For countries using 60 Hz ability lines:

low frequency: 59 Hz,
center frequency: sixty Hz,
loftier frequency: 61 Hz.

This means that the filter passes all frequencies, except for the range of 59–61 Hz. This would be used to filter out the mains hum from the sixty Hz power line, though its higher harmonics could all the same exist nowadays.

For countries where power transmission is at 50 Hz, the filter would accept a 49–51 Hz range.

In the radio-frequency (RF) domain [edit]

Non-linearities of power amplifiers

When measuring the non-linearities of power amplifiers, a very narrow notch filter can exist very useful to avoid the carrier frequency.
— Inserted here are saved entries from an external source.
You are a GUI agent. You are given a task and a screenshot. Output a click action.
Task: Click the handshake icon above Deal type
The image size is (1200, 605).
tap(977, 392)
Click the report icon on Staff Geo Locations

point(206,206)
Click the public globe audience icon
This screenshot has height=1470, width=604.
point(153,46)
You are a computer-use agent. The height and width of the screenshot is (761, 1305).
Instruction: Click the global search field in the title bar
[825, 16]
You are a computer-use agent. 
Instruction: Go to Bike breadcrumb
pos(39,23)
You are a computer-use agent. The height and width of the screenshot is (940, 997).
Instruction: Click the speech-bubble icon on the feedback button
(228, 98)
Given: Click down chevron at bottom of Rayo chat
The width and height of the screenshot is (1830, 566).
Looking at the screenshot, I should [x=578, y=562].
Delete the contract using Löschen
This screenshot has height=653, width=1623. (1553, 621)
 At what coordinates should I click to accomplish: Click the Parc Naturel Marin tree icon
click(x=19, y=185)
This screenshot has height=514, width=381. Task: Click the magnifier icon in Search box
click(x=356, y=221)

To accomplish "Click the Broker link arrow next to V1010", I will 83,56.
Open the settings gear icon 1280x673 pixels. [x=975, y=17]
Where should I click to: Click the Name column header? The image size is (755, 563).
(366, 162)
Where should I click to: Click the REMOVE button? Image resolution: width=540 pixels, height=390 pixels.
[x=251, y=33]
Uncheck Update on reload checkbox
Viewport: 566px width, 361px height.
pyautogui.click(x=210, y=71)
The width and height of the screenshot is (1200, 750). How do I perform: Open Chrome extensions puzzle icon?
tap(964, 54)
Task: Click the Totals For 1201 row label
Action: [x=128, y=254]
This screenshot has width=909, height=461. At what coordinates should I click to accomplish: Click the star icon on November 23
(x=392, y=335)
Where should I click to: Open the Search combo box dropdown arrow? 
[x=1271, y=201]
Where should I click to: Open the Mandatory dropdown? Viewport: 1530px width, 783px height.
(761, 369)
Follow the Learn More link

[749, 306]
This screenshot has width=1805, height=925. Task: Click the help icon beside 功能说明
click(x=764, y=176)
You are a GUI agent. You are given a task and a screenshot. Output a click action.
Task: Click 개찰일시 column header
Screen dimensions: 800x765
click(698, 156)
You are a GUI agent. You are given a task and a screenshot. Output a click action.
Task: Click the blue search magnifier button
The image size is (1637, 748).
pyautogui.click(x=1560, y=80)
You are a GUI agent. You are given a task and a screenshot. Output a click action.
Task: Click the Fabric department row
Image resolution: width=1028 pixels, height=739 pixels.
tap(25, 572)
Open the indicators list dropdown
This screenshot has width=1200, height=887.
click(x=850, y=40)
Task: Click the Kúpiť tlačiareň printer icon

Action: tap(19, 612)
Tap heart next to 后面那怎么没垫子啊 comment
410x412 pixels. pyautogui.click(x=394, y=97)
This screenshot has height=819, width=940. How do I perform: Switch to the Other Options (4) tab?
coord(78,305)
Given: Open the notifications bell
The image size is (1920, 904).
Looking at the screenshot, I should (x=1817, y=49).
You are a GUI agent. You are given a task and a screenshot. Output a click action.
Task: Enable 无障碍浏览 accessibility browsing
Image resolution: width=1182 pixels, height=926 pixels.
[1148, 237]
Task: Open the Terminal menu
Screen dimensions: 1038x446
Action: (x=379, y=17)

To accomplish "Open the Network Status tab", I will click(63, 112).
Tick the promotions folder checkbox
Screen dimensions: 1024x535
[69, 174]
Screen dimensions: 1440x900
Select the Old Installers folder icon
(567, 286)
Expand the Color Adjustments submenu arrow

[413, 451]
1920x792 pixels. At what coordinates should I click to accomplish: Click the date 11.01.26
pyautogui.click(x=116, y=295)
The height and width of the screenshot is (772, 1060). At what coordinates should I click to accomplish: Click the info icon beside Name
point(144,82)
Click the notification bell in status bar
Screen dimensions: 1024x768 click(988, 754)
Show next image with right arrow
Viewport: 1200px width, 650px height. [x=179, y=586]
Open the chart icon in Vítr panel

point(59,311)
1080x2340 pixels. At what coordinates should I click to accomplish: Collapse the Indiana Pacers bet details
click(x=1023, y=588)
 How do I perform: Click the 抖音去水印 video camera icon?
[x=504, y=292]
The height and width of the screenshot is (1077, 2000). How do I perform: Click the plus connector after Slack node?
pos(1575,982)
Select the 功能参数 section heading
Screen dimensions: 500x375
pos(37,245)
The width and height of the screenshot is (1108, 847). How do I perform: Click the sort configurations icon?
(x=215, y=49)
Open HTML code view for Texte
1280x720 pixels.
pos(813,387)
Utilise of the filter may ensure that the maximum input power of a spectrum analyser used to detect spurious content will not be exceeded.

Wave trap

A notch filter, commonly a simple LC excursion, is used to remove a specific interfering frequency. This is a technique used with radio receivers that are so close to a transmitter that it swamps all other signals. The moving ridge trap is used to remove or greatly reduce the signal from the nearby transmitter.^[3]

Software-defined radio

Most affordable software-divers radios (SDR) on the market place today endure from limited dynamic and operating ranges. In other words, in real-world operating environments, a SDR can hands be saturated by a strong point. In item FM broadcast signals are very strong and well-nigh everywhere. These signals can forestall a SDR from processing other weak signals. FM notch filters are very useful for SDR applications and accept increased in their popularity.

Optical filtering (wavelength option) [edit]

In optics, there are several methods of filtering selected wavelengths from a source or to a detector. They rely on scattering or destructive interference.

Filtering by scattering and diffraction [edit]

A diffraction grating^[4] or a dispersive prism may exist used to selectively redirect selected wavelengths of calorie-free within an optical system.

In the case of transmission gratings and prisms, polychromatic light that passes through the object will exist redirected co-ordinate to wavelength. A slit may then be used to select wavelengths that are desired. A reflective grating may also exist utilized for the same purpose, though in this case light is reflected rather than transmitted. Filters of this design may be high-pass, band-pass, or depression-pass, depending on system configuration.

Filtering past interference [edit]

When using optics with real materials, lite will be attenuated at various wavelengths through interference with the medium through which the light traversed. In this sense, textile selection may be utilized to selectively filter light according to the wavelengths that are minimally adulterate. To some extent, all existent optical systems will suffer from this phenomenon.

Alternatively, information technology is also possible to use an aquiver reflecting surface to cause destructive interference with reflected light along a unmarried optical path. This principle is the basis for a Michelson interferometer.

References [edit]

^ "Band-stop filter", Federal Standard 1037C, accessed 14 May 2018.
^ "Chapter 8: Analog Filters". Basic Linear Pattern. U.s.: Analog Devices Inc. 2006.
^ Carr, Joseph J. (2001). The technician's radio receiver handbook: Wireless and telecommunication engineering, p. 282. Newnes. ISBN 0-7506-7319-2.
^ Terracciano, Anthony (2018). "Chancy Gas Detection Sensor Using Broadband Lite-Emitting Diode-Based Assimilation Spectroscopy for Space Applications". New Space. 6 (1): 28–36. doi:x.1089/space.2017.0044.